DATA SUPPLIED:
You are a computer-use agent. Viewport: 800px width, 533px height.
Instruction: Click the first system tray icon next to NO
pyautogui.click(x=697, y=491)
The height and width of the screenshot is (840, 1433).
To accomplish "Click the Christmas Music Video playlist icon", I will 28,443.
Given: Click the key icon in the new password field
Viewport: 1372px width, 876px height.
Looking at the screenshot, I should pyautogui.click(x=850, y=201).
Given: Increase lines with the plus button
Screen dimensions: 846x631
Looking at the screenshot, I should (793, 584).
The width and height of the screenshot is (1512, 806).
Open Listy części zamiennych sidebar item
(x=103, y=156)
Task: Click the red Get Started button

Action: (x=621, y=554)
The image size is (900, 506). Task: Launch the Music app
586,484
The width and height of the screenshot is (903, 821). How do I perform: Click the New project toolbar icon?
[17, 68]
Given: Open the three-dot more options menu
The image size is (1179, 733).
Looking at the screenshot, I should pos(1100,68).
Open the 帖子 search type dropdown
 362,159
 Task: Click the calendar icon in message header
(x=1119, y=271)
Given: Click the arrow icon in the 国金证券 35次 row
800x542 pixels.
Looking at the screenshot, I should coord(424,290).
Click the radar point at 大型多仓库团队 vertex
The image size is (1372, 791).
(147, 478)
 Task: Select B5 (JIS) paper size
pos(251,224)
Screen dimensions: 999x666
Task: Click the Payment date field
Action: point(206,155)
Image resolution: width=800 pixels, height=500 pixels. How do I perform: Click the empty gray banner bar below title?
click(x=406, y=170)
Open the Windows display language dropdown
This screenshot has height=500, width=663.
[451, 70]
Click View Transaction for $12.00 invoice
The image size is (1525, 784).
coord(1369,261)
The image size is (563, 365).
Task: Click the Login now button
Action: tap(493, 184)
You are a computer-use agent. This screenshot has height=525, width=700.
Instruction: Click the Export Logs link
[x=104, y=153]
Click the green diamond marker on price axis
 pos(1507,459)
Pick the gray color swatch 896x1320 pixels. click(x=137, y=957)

WHAT TO PRODUCE: Your output should consist only of the lines from the one containing "Click the green diamond marker on price axis" to the end of the records above, each retyped exactly.

TASK ANSWER:
Click the green diamond marker on price axis
 pos(1507,459)
Pick the gray color swatch 896x1320 pixels. click(x=137, y=957)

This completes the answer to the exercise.